Instructions for the task = In the piece on the Nuggets and media coverage, rewrite everything from "Again, who cares?" down to "journalism in coverage." with "hacks" changed to "pundits".

Extracted text =
╭──
The major annoyance during the Nuggets' trip through the playoff bracket has been the "no-respect" narrative from the area media and fan constituency. Coach Michael Malone jumping in with "nobody" and "everybody" absolutes about media treatment of his team that largely have gone unchallenged. Everybody? Nobody? Really? He clearly was pouncing on a motivational gambit, and admitted it. 

 

I'll agree on this: Some of ESPN's coverage and "hot take" punditry -- both at the four-letter and elsewhere -- has been lazy, eyebrow-raising and worthy of derision. But it's not an international conspiracy. Commissioner Adam Silver will not put 15 points on the other side of the scoreboards to start each Finals game because of the alleged lack of .... lack of ... well, lack of what Aretha Franklin sang about. I'm so sick of hearing it, I can't even say the word again. The ultimate way for the Nuggets, at least, to respond to the alleged slights is simple. Win the series and the title. 

 

Now in Denver, we seem to be tracking what every semi-obscure talk-show and podcast host/writer in the country thinks of Jokic and the Nuggets.

 

Again, who cares? What does it matter? For one thing, Jokic twice in the past three seasons was voted the league's MVP. That's ... well, you know what it is. It starts with an "r."

 

Denver, when you react to obviously contrived and reaching views that border on caricature and give them attention, they win. Their bosses are high-fiving them. It's going to get worse because the hacks now know the Nuggets constituency -- including media members -- will take the bait.      

 

Sports media -- running the gamut from writing to television/radio to digital and social media -- are becoming more about fan-a-lism every year. Many sites and outlets have read the marketplace and make no apology for stepping away from theoretically objective journalism in coverage. 

 

But mainstream media -- "print"/online and digital -- are straying into the realm of pom-pom punditry, too. 

 

I still believe that if you wear a credential around your neck and get in free, and I mean anywhere, you should at least PRETEND to be objective and professional. That said, I need to draw a distinction. Not long ago, newspaper editors could both demand impartiality from their writers while going along with the paper placing newspaper-sponsored  cheerleading cards at every arena seat, or -- as was the case of a Denver paper in 1977 -- actually printing orange front pages to salute the Broncos.  

 

And the national game broadcasts themselves? The truth is that in most -- close to all -- NBA and NHL playoff series, the media and fan constituencies in BOTH markets are complaining that the national broadcasts and coverage are blatatantly biased in favor of the other team/market. That's just the way it works.

 

The other night, after the Nuggets closed out the Lakers, Nuggets owner Stan Kroenke was wandering around in the background and as near as I could tell, wasn't even pointed out by the ESPN folks. I will admit that was a bit curious. (Perhaps he declined to talk at this point.) And while Denver fandom has its issues with Kroenke over the ridiculously ongoing Comcast-Altitude spat, consider the run he's having as an owner. Since early 2022, the Rams have won a Super Bowl, the Avalanche has won the Stanley Cup and the Colorado Mammoth has won the National (indoor) Lacrosse League championship. Now the Nuggets are within four wins of an NBA championship and the Mammoth are on the verge of earning a repeat NLL title.
╰──
Provided records =
╭──
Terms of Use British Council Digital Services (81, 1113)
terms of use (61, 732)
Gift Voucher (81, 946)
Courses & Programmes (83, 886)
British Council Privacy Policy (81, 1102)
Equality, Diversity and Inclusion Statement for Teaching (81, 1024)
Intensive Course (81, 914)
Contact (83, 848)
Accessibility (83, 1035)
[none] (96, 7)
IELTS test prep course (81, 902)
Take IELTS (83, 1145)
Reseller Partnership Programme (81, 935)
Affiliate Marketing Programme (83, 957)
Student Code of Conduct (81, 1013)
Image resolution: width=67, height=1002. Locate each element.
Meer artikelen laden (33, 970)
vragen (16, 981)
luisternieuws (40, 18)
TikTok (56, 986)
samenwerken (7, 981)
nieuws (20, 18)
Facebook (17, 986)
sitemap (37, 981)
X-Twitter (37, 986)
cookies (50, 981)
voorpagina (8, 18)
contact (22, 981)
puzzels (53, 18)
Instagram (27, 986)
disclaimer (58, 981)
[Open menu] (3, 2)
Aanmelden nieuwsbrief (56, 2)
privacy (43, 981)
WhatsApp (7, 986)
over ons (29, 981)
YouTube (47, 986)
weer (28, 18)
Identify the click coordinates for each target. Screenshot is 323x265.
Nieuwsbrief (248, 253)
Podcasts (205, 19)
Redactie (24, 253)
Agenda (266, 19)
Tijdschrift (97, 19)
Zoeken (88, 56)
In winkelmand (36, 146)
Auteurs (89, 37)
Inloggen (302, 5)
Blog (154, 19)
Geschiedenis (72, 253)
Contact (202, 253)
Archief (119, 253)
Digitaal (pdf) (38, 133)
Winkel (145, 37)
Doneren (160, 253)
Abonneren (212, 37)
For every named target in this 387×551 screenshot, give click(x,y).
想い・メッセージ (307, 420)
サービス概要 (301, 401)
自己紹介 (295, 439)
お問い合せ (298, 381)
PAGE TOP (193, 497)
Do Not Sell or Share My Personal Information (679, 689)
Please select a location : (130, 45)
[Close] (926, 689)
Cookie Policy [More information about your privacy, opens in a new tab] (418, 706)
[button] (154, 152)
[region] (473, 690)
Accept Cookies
╰──
Exercise output =
Again, who cares? What does it matter? For one thing, Jokic twice in the past three seasons was voted the league's MVP. That's ... well, you know what it is. It starts with an "r."

 

Denver, when you react to obviously contrived and reaching views that border on caricature and give them attention, they win. Their bosses are high-fiving them. It's going to get worse because the pundits now know the Nuggets constituency -- including media members -- will take the bait.      

 

Sports media -- running the gamut from writing to television/radio to digital and social media -- are becoming more about fan-a-lism every year. Many sites and outlets have read the marketplace and make no apology for stepping away from theoretically objective journalism in coverage.